Groupe Communiste, Républicain et Citoyen

Les débats

Le manque de transparence du TAFTA

Conseil européen des 18 et 19 février -

Par / 17 février 2016

Le Sénat a dernièrement adopté, à l’unanimité, sur l’initiative de mon groupe, une proposition de résolution européenne sur les conséquences du traité transatlantique pour l’agriculture et l’aménagement du territoire – premier pas dont je me félicite.

Toutefois, l’Union européenne négocie également un accord économique et commercial global avec le Canada. Les conséquences seront importantes pour notre pays, notamment pour l’agriculture, qui connaît déjà une crise significative. Quels sont les termes de cet accord ? Pensez-vous, monsieur le secrétaire d’État, que la filière agricole sera suffisamment protégée ? Qu’en est-il de la protection juridique des indications géographiques ?

Ce qui nous inquiète plus encore, c’est que cet accord, en cours de toilettage juridique, devrait très rapidement se retrouver devant le Conseil européen. Certaines rumeurs évoquent le mois de mai ou de juin. Un communiqué du négociateur en chef de l’accord entre l’Union européenne et le Canada annonce même que l’accord pourrait intervenir au début de 2017. Avez-vous plus d’éléments de calendrier à ce sujet ?

De plus, la commissaire européenne au commerce avait déclaré, concernant le mécanisme de règlement des différends entre investisseurs et État, que ce dernier serait entièrement revu. Qu’en est-il ?

Le Sénat avait d’ailleurs adopté une proposition de résolution européenne, toujours sur l’initiative de mon groupe, en ce sens. Pouvez-vous confirmer que cet accord sera bien un accord mixte et qu’il devra donc être également ratifié par les parlements nationaux ? Là encore, le manque de transparence est flagrant !

En conséquence, pouvez-vous nous confirmer que le Parlement recevra des informations plus transparentes à ce propos et qu’il sera associé ?

Mme la présidente. La parole est à M. le secrétaire d’État.

M. Harlem Désir, secrétaire d’État. La transparence dans les négociations commerciales internationales, avec les États-Unis ou avec d’autres pays, est pour nous une priorité. C’est d’ailleurs à la demande du gouvernement français que le mandat de négociation du TTIP a été rendu public. Nous avons aussi demandé que les parlementaires puissent avoir accès aux documents. Certes, nous ne sommes pas satisfaits de la procédure – certains documents considérés comme confidentiels par les États-Unis ne peuvent être consultés qu’à certains endroits et sans possibilité de copie –, mais un accès aux documents est tout de même proposé aux parlementaires, nationaux comme européens ; c’est un parallélisme auquel nous tenions.

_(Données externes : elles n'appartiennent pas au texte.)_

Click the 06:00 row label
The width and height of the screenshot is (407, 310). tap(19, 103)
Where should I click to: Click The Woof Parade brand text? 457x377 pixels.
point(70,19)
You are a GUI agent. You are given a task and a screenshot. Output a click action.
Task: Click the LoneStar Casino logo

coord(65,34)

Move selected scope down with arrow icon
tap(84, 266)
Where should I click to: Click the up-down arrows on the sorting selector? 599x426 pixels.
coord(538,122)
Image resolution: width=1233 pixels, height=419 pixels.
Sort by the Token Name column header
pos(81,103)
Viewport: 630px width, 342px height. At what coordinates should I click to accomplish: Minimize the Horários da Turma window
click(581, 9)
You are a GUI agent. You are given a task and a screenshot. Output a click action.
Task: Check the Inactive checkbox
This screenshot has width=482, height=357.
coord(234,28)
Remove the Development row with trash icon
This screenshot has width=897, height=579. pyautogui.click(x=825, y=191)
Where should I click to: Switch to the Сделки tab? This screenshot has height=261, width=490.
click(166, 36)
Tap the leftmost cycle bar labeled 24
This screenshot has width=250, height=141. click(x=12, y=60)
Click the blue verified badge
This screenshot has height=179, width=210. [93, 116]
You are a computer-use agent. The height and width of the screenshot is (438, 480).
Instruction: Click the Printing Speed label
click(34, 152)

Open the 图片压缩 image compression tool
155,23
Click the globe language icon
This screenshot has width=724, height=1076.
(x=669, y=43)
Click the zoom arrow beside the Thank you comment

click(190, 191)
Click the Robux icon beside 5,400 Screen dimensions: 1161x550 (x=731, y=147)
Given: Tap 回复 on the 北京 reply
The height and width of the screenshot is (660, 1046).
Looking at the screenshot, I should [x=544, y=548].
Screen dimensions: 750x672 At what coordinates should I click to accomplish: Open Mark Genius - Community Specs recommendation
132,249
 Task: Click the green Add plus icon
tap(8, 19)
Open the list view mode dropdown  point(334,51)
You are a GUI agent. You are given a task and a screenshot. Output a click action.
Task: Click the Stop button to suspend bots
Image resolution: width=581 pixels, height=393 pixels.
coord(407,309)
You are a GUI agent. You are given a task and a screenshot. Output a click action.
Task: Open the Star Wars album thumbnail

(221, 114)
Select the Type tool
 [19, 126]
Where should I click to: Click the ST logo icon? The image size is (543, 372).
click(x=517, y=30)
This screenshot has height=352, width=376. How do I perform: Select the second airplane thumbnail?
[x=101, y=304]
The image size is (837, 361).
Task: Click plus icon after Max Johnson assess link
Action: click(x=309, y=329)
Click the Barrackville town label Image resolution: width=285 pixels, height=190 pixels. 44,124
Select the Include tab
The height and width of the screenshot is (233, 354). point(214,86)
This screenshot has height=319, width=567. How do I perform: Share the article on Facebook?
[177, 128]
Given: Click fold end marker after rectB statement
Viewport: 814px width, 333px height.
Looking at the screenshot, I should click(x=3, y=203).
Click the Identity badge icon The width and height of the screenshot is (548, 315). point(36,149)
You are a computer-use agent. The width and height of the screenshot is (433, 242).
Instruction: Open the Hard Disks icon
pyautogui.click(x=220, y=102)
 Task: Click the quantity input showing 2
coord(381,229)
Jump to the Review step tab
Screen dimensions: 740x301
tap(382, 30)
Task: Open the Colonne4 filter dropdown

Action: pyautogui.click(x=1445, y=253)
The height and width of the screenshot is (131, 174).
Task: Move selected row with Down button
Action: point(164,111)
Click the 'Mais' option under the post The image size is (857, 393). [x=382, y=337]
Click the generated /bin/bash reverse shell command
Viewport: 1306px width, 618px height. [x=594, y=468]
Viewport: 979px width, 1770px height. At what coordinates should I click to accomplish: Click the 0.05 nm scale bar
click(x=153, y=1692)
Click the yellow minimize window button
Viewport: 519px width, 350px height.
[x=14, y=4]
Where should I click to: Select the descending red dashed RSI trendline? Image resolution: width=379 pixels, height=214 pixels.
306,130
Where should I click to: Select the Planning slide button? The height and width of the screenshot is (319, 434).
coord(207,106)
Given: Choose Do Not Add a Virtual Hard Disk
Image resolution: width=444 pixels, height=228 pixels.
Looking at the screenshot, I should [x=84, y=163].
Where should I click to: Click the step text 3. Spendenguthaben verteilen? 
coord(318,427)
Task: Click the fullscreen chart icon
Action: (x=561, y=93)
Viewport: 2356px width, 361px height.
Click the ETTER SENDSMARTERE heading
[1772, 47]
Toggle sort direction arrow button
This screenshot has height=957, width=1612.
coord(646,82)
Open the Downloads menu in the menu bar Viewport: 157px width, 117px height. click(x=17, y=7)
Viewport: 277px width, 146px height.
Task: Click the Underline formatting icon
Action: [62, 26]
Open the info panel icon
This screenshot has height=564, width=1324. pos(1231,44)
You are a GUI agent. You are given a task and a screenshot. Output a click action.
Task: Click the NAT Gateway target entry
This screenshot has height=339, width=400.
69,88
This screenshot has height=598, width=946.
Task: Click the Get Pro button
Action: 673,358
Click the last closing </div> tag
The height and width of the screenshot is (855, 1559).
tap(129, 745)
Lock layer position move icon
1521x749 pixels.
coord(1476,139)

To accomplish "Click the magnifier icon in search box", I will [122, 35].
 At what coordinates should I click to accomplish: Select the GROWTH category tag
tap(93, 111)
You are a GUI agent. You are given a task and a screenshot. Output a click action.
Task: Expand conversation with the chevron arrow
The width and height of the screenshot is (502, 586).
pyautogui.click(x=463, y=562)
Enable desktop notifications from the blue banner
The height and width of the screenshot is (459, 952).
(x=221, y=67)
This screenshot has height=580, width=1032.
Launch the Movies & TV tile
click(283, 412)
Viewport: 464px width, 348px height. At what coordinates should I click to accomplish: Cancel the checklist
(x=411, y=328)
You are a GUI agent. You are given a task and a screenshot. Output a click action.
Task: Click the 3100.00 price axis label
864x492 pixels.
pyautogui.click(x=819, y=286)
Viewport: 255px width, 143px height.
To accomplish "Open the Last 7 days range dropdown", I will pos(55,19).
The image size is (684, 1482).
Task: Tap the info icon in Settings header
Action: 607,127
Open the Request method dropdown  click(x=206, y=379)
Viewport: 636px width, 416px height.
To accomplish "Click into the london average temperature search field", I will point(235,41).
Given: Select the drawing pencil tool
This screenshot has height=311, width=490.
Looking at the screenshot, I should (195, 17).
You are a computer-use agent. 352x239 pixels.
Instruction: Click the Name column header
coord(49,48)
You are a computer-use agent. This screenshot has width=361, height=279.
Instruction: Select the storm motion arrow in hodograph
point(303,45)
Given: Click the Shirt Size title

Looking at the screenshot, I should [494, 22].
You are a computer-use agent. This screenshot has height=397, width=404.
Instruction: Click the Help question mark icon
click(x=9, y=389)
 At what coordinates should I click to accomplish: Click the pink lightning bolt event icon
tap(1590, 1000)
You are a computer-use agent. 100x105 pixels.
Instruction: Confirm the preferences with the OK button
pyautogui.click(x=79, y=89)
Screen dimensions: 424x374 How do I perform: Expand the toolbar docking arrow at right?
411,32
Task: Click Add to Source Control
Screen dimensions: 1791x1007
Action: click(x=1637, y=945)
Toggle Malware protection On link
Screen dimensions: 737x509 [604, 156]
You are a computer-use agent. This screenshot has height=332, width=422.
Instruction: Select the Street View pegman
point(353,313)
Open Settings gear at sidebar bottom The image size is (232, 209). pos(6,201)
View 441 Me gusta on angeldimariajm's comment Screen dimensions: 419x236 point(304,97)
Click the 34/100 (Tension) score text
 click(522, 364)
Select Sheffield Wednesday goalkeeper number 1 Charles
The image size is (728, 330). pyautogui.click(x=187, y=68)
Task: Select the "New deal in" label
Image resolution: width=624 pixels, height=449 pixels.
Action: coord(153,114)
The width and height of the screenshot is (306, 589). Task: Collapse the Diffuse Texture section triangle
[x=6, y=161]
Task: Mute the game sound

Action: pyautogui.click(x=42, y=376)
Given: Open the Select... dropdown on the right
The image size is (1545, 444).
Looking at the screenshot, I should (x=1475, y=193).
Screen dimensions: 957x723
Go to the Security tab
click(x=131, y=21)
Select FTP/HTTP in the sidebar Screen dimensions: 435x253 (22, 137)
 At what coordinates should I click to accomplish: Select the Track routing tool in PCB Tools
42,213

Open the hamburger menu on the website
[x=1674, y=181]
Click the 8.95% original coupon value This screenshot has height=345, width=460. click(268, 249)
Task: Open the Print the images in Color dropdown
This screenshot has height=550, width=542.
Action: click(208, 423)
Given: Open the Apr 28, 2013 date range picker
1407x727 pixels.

Nous sommes également très vigilants sur le fond de la négociation. Je mentionnerai deux points à cet égard.

Premièrement, le mécanisme de règlement des différends, tel qu’il était initialement prévu, ne nous convenait pas. Nous avons donc demandé que la Commission européenne défende un mécanisme public et non un système d’arbitrage privé ; nous avons obtenu son soutien sur ce point.

Deuxièmement, parmi nos priorités s’agissant de l’agriculture, se trouvent les indications géographiques protégées, que vous avez citées, madame la sénatrice. Nous avons obtenu gain de cause sur ce sujet dans le cadre de la négociation de l’accord économique et commercial global, ou CETA, avec le Canada, qui est en cours de ratification. Nous défendons les mêmes exigences dans le cadre de la négociation avec les États-Unis. Reste que ce n’est qu’un des aspects à traiter : ce sont toutes les conséquences d’un accord sur l’ensemble des secteurs de l’agriculture qu’il faut examiner. Je rappelle que nous avons, sur ce point, des lignes rouges : le bœuf aux hormones, le poulet chloré et tout ce qui concerne les normes sanitaires.

La négociation englobe aussi d’autres secteurs, comme les marchés publics – peu d’évolutions sont à noter sous cet angle – ou la convergence réglementaire.

La négociation doit donc, à nos yeux, se poursuivre. Sachez-le, nous sommes extrêmement mobilisés, afin d’éviter que les discussions ne se concluent par un dispositif inéquitable ou insatisfaisant pour l’agriculture européenne et, d’une façon générale, pour l’économie et les acteurs économiques européens.